### What is needed
Reproduce the entries below in full, word for word.

Stored data

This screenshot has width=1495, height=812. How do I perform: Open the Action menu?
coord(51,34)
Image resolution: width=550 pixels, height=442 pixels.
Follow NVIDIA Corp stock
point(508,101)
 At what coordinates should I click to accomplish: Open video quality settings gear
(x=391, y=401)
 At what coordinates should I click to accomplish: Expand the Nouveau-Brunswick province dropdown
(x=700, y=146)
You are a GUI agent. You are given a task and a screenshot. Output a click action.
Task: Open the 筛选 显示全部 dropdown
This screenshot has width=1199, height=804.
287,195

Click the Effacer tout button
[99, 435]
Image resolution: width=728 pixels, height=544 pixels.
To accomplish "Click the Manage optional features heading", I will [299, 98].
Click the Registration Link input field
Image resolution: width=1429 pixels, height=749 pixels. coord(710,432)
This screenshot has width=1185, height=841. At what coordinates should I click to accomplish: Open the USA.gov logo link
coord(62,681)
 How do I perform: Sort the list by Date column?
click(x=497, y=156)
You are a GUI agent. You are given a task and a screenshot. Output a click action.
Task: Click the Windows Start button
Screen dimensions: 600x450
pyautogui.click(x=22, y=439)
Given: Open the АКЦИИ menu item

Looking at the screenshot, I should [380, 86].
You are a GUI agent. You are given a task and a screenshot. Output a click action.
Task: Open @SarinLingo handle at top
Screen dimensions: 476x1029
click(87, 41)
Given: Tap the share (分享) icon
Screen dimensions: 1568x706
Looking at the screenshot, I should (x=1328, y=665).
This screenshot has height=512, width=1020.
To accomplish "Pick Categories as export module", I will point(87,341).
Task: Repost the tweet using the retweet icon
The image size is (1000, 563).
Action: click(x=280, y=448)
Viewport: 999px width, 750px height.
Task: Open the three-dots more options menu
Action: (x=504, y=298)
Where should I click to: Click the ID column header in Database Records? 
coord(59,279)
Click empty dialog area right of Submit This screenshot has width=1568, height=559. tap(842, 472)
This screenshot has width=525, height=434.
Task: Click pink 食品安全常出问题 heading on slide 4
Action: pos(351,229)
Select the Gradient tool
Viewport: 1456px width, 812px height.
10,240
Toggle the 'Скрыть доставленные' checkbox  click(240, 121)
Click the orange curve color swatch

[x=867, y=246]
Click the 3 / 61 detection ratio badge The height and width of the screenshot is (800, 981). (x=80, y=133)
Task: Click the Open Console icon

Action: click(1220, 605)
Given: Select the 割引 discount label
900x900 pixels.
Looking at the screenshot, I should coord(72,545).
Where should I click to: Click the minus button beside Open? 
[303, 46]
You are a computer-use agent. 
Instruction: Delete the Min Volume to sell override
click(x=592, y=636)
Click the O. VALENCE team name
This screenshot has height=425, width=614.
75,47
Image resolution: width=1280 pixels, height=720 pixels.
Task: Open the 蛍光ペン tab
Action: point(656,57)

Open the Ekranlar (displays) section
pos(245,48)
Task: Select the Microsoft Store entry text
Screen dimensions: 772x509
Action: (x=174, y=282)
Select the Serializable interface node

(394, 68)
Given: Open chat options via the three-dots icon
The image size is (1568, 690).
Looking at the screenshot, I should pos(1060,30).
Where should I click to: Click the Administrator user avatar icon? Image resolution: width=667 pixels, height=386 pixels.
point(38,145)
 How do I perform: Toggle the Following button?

### Answer to the problem
This screenshot has width=1495, height=812. How do I perform: Open the Action menu?
coord(51,34)
Image resolution: width=550 pixels, height=442 pixels.
Follow NVIDIA Corp stock
point(508,101)
 At what coordinates should I click to accomplish: Open video quality settings gear
(x=391, y=401)
 At what coordinates should I click to accomplish: Expand the Nouveau-Brunswick province dropdown
(x=700, y=146)
You are a GUI agent. You are given a task and a screenshot. Output a click action.
Task: Open the 筛选 显示全部 dropdown
This screenshot has width=1199, height=804.
287,195

Click the Effacer tout button
[99, 435]
Image resolution: width=728 pixels, height=544 pixels.
To accomplish "Click the Manage optional features heading", I will [299, 98].
Click the Registration Link input field
Image resolution: width=1429 pixels, height=749 pixels. coord(710,432)
This screenshot has width=1185, height=841. At what coordinates should I click to accomplish: Open the USA.gov logo link
coord(62,681)
 How do I perform: Sort the list by Date column?
click(x=497, y=156)
You are a GUI agent. You are given a task and a screenshot. Output a click action.
Task: Click the Windows Start button
Screen dimensions: 600x450
pyautogui.click(x=22, y=439)
Given: Open the АКЦИИ menu item

Looking at the screenshot, I should [380, 86].
You are a GUI agent. You are given a task and a screenshot. Output a click action.
Task: Open @SarinLingo handle at top
Screen dimensions: 476x1029
click(87, 41)
Given: Tap the share (分享) icon
Screen dimensions: 1568x706
Looking at the screenshot, I should (x=1328, y=665).
This screenshot has height=512, width=1020.
To accomplish "Pick Categories as export module", I will point(87,341).
Task: Repost the tweet using the retweet icon
The image size is (1000, 563).
Action: click(x=280, y=448)
Viewport: 999px width, 750px height.
Task: Open the three-dots more options menu
Action: (x=504, y=298)
Where should I click to: Click the ID column header in Database Records? 
coord(59,279)
Click empty dialog area right of Submit This screenshot has width=1568, height=559. tap(842, 472)
This screenshot has width=525, height=434.
Task: Click pink 食品安全常出问题 heading on slide 4
Action: pos(351,229)
Select the Gradient tool
Viewport: 1456px width, 812px height.
10,240
Toggle the 'Скрыть доставленные' checkbox  click(240, 121)
Click the orange curve color swatch

[x=867, y=246]
Click the 3 / 61 detection ratio badge The height and width of the screenshot is (800, 981). (x=80, y=133)
Task: Click the Open Console icon

Action: click(1220, 605)
Given: Select the 割引 discount label
900x900 pixels.
Looking at the screenshot, I should coord(72,545).
Where should I click to: Click the minus button beside Open? 
[303, 46]
You are a computer-use agent. 
Instruction: Delete the Min Volume to sell override
click(x=592, y=636)
Click the O. VALENCE team name
This screenshot has height=425, width=614.
75,47
Image resolution: width=1280 pixels, height=720 pixels.
Task: Open the 蛍光ペン tab
Action: point(656,57)

Open the Ekranlar (displays) section
pos(245,48)
Task: Select the Microsoft Store entry text
Screen dimensions: 772x509
Action: (x=174, y=282)
Select the Serializable interface node

(394, 68)
Given: Open chat options via the three-dots icon
The image size is (1568, 690).
Looking at the screenshot, I should pos(1060,30).
Where should I click to: Click the Administrator user avatar icon? Image resolution: width=667 pixels, height=386 pixels.
point(38,145)
 How do I perform: Toggle the Following button?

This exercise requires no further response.